Has Vogue Curvy been well-received? Extremely! People are willing to accept it and enjoy reading it — it’s not something people are resisting, which is what many of my critics thought would happen. When we did the curvy issue of Vogue in print [June 2011], there was a 40 percent increase in sales in Italy and 60 percent outside of Italy! On the other hand, the all-black issue of Vogue Italia didn’t sell in Italy. People were telling me not to do it because it was racist, but in the US and abroad it was the first-ever Vogue Italia issue to have to be reprinted!

You once ran a men's magazine, Per Lui, and now you are the editor-in-chief of Vogue Italia. On the basis of your experience, do you think men or women are more insecure about their bodies? Women. Men don’t feel the pressure, and society doesn’t expect them to be beautiful.

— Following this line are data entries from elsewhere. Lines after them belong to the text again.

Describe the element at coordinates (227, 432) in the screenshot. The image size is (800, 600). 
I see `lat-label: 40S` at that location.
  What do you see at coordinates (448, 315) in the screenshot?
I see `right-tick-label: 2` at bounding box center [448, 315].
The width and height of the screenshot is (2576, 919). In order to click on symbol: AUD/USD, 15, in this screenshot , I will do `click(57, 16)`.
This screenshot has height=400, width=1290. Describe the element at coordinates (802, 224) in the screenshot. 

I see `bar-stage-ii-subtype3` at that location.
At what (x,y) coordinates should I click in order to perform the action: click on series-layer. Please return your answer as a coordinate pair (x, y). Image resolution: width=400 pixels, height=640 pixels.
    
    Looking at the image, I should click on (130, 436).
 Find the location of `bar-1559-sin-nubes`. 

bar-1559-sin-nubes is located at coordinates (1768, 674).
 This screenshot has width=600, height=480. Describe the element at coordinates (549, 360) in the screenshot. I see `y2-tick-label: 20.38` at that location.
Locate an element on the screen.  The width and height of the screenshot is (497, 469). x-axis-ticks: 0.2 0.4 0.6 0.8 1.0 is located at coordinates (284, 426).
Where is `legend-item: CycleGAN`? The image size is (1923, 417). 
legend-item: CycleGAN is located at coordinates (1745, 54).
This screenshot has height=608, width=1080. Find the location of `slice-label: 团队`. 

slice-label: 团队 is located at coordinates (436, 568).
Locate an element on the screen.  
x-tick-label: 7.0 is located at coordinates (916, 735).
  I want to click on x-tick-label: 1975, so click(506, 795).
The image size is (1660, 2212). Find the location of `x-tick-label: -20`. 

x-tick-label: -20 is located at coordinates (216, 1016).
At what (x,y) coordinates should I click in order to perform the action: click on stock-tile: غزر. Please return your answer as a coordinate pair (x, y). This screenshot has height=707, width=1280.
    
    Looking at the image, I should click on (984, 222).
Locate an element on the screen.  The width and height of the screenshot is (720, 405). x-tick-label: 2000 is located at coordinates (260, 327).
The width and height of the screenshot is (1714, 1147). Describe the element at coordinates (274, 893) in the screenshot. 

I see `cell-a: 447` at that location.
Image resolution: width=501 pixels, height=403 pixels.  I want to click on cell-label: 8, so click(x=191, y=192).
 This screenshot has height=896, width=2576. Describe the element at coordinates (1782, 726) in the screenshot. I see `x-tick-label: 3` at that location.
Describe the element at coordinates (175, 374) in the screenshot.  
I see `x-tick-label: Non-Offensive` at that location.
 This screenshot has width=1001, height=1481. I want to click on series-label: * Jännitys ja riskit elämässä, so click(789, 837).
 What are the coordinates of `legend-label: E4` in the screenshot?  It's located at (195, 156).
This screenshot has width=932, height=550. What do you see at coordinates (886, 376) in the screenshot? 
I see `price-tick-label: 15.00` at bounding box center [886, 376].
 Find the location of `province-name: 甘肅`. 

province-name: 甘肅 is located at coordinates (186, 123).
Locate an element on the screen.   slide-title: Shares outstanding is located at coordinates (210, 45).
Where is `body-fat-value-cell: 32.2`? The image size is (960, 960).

We always hear about eating disorders and body dysmorphia as they relate to losing weight, but what about obesity, which is also unhealthy? I hate when people say, “You should learn to accept yourself.” No way! You should never accept yourself because you can always be better! If you like yourself a little bit curvy, okay, but not because you accept it — because you like it! Not like, “I’m fat, okay, done.” You choose. You can make a choice. You can work on your body in this way. You can do gymnastics, you can make your hair long, short — you find your way to be.

What do you think of the fashion industry right now? What would you like to see change? I feel very guilty that all the girls in magazines and on the runways look the same. If there are five black models in the magazine, that’s a lot. If there are two brunettes, that’s too much. I’m also frustrated about the fact that everyone in the industry is using the same handful of models. They are all Eastern European, and they are all named Natalia. They all look alike and there is nothing exciting or individual about it. I try to stay away from the shows and designers who use these models because it’s not exciting; all the shows look the same at that point. It creates an aesthetic, a code, which alienates people and makes them feel not good enough. At the same time though, I understand why the designers do it. Having all the girls look alike is easier for the designer because they can use just one sample size. Fashion is democratic, but at some point everyone just looks the same! Also, models these days have no personality — they are scared to get sent back to their own country, so they act like robots! We must celebrate individuality!